Duffy: It was really down to having worked with her off since about 2001, on SpongeBob Comics and other features for Nickelodeon Magazine. So I knew that not only does she draw beautifully, she’s great to work with and fun to talk to on the phone!
I do think her style is very distinct, so to me she is a great fit for the book. She brings a lot of feeling and thought (and humor!) to everything she works on; and she’s not afraid to tell writers (like me) when their story isn’t up to snuff. (I did at least two major revisions on the “The Prince and the Tortoise” script based on her feedback.) And, yeah, it’s exciting to work with a legendary comic book artist. But why don’t more anthologies reach out to older generations? I honestly don’t get that.

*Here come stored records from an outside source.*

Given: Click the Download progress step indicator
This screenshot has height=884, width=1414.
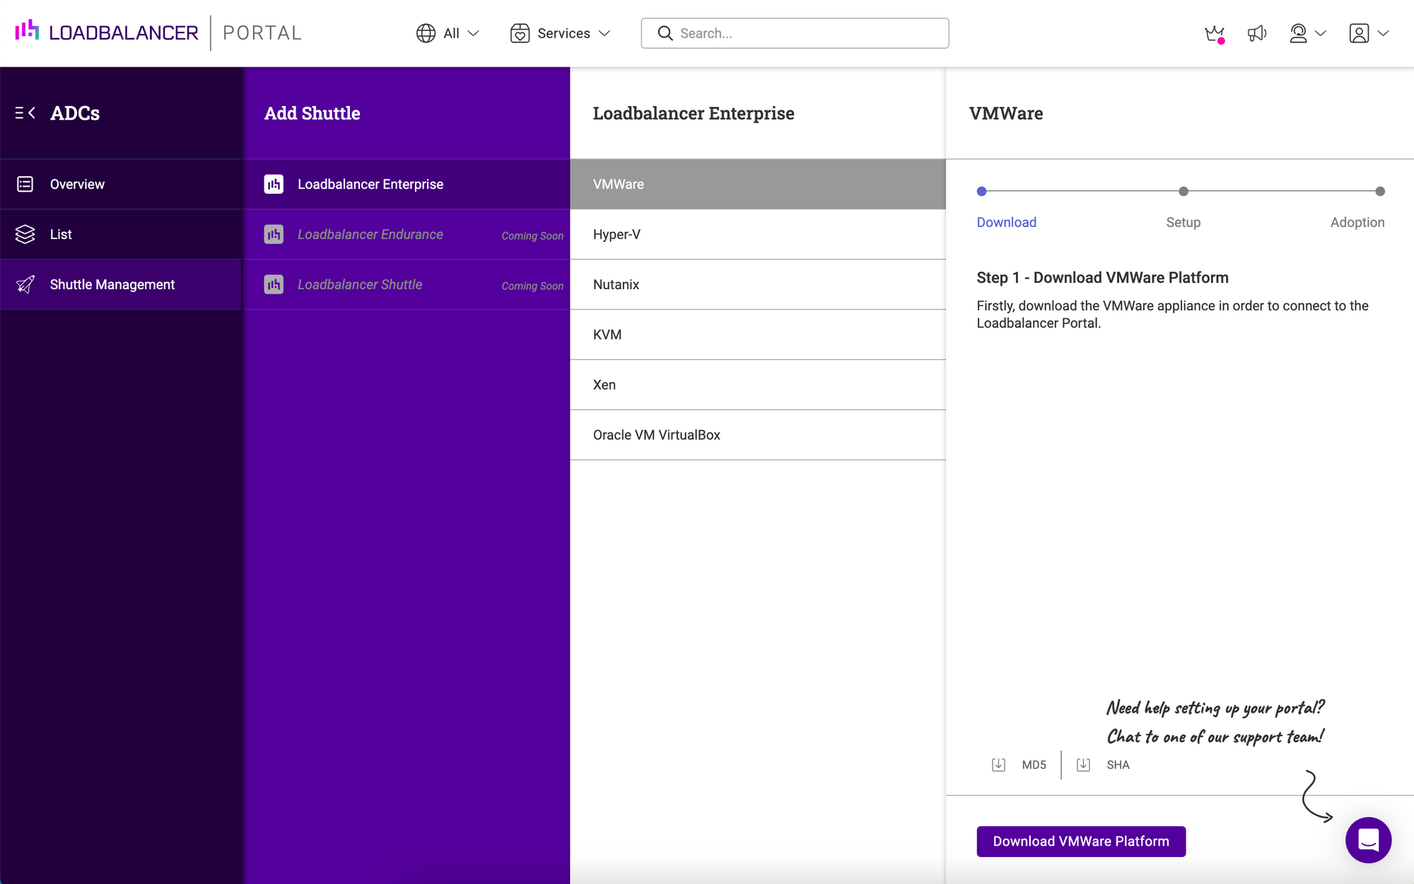Looking at the screenshot, I should (x=982, y=190).
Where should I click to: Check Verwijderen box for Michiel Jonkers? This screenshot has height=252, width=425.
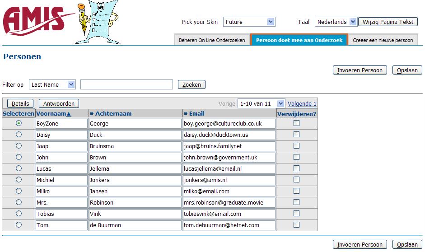coord(296,180)
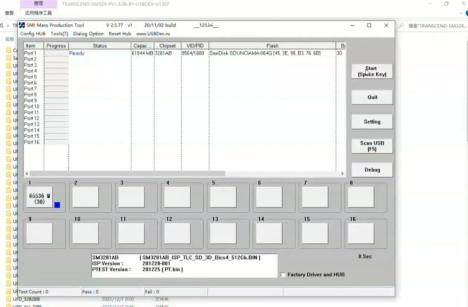Select the empty port 2 slot
The image size is (468, 307).
pos(85,197)
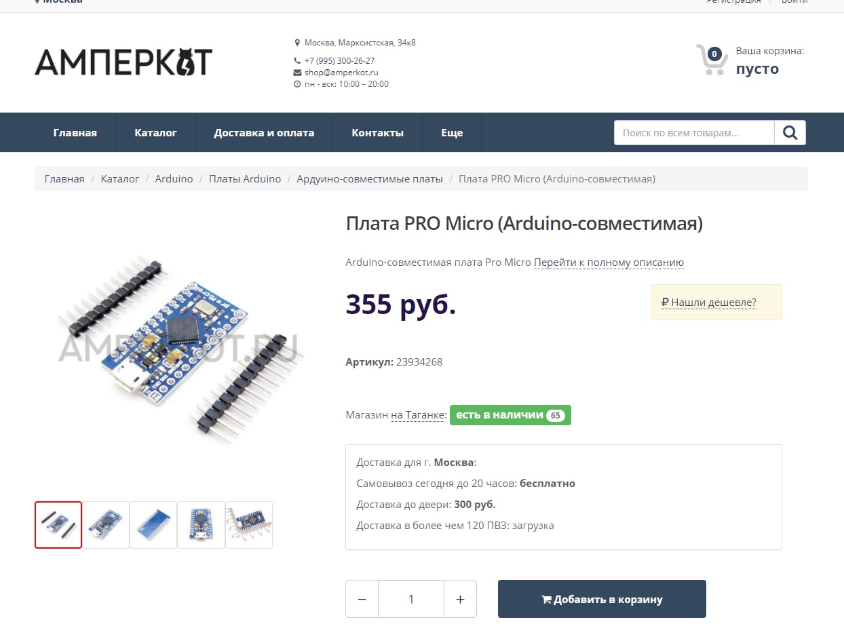
Task: Click the map pin icon next to address
Action: (x=297, y=43)
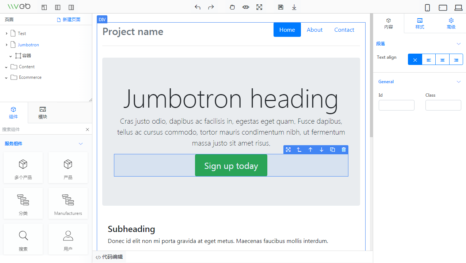Screen dimensions: 466x263
Task: Set text align to center
Action: coord(442,60)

GC4K: This book follows the similar Nursery Rhyme Comics anthology. Was it easier or harder to edit, in general?
I seem to recall there being many more obscure nursery rhymes—perhaps because we don’t carry as many of them with us throughout our cultural lives as we do the stories of “Snow White” and “Little Red Riding Hood”—and those seemed naturally suited to shorter adaptations. That is, a few lines of verse seems easier to turn into a few pages of comics than a few thousand words of prose might, in the case of longer stories like “The Twelve Dancing Princesses” and “Baba Yaga.”
Duffy: Nursery Rhyme Comics has 50 contributors and Fairy Tale Comics has 18. So Fairy Tale Comics was easier in terms of numbers of emails and phone calls. So there’s that. Researching fairy tales took longer; there are more to read. Virtually every English nursery rhyme can be found in just a few sources.

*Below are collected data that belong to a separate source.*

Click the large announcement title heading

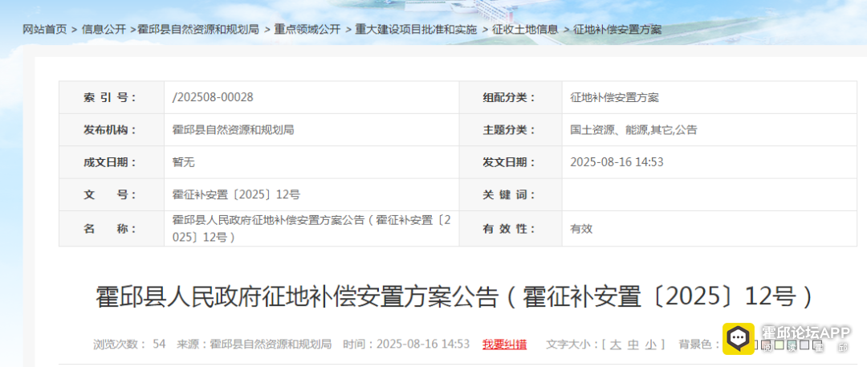(x=455, y=296)
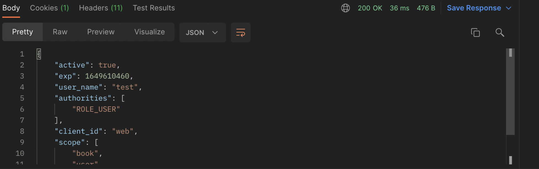Switch to the Test Results tab

pyautogui.click(x=154, y=8)
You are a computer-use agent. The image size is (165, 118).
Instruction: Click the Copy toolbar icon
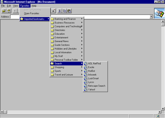click(x=64, y=11)
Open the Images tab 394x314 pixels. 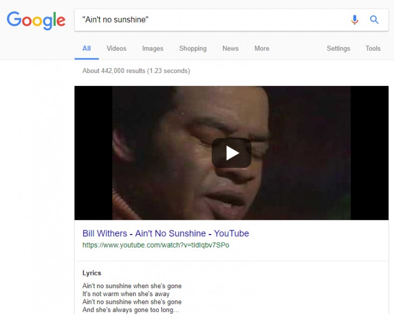(x=153, y=49)
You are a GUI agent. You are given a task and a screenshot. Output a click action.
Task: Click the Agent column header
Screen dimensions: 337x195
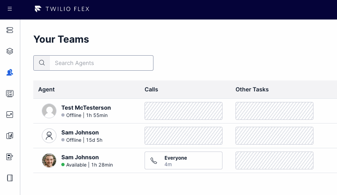click(46, 89)
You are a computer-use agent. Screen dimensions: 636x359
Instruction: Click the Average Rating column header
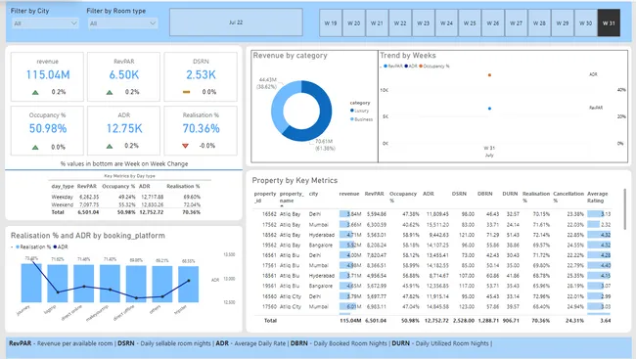point(598,198)

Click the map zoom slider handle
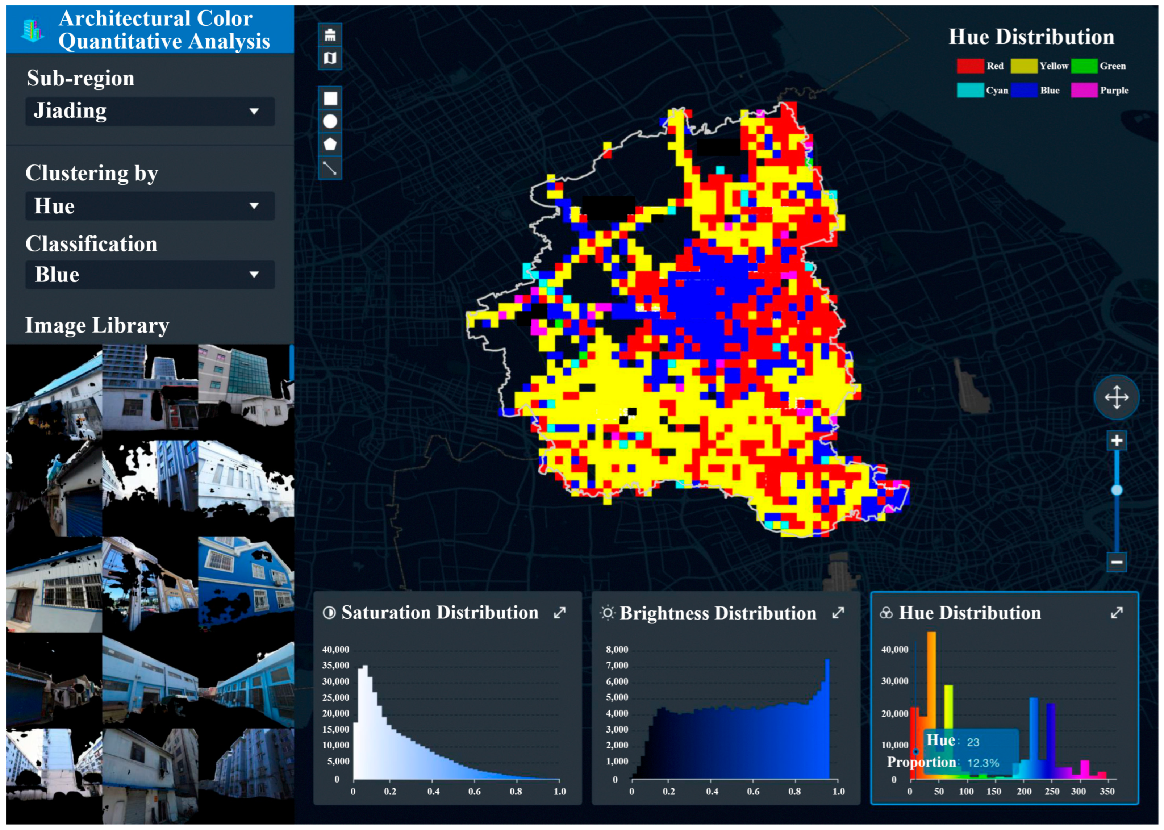(1116, 490)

As for the adaptations—it is an interesting contrast, like you say. The shortness of the nursery rhymes, plus their essence as something spoken or sung, meant that most of the comics in that book were very interpretive; fleshing out ideas, creating backstories, etc. There was a delight in just seeing crazy stuff happening that you never would associate with a rhyme, as in Tau Nyeu’s Rock-a-bye Baby, which features a wolf, sheep, and a chainsaw.

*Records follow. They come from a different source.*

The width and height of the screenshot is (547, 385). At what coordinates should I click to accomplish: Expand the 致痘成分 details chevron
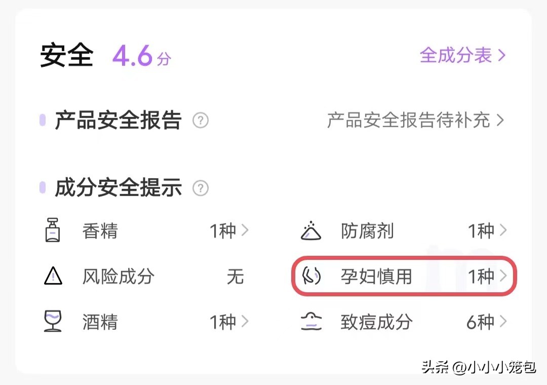[504, 322]
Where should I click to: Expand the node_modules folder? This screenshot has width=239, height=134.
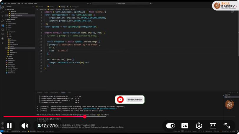point(12,24)
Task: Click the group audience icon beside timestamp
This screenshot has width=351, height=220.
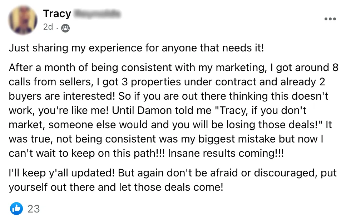Action: pyautogui.click(x=65, y=28)
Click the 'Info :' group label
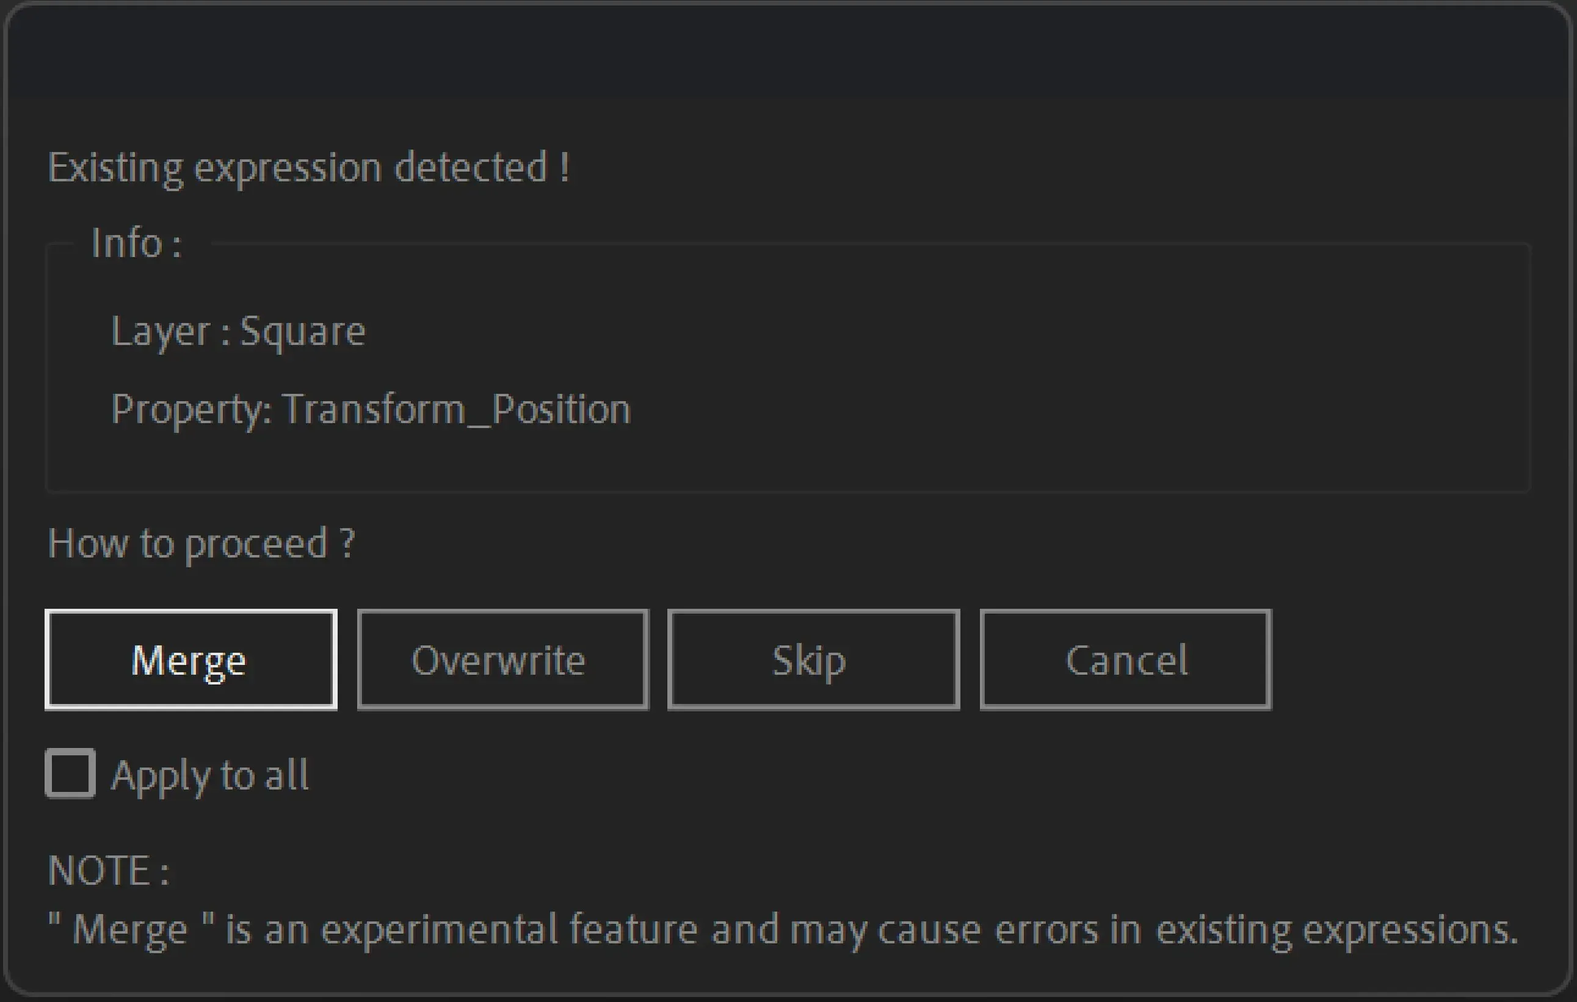The image size is (1577, 1002). click(x=136, y=244)
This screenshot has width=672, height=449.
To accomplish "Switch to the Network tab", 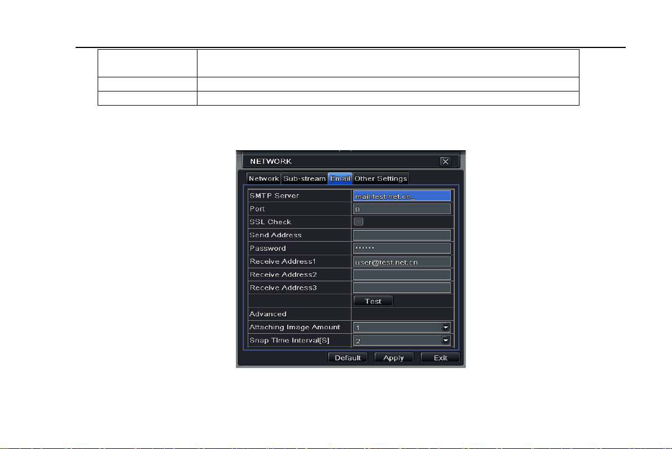I will click(263, 178).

Fairy Tale Comics is more about adapting and less about interpreting. Easier or harder? I don’t know!
GC4K: Was it always the plan to do a Nursery Rhymes and Fairy Tales volume? And, if so, why did you start with Nursery Rhymes before moving to Fairy Tales…?
Duffy: The Nursery Rhyme Comics idea came first, from Laura Wohl, associate publisher at Roaring Brook. Since things went well, First Second thought Fairy Tales was a good follow up!
GC4K: Do you intend to do second volumes of either? There certainly seems to be enough material.
Duffy: Only time will tell, but it would be fun. In the mean time we are working on Fable Comics.
GC4K: I’ll leave you with a hard, or at least vague, one. In terms of a pop culture trends, fairy tales have been “hot” over the course of the last few years, on television, in action/horror/romance tinged teen-focused movies and in YA fiction.
As someone who spent a lot of time recently reading a lot of fairy tales, do you have any thoughts on what about them might be speaking to our pop culture at this particular point in time? Is there something about the classic fairy tale characters and their stories that speaks to our current zeitgeist?
Duffy: I’m really sorry to answer this way, but I have no idea at all! But I’d recommend that anyone interested in those questions to read a lot of fairy tales, as well as the works of scholars Jack Zipes, Mary Tatar, and Ruth B. Bottigheimer.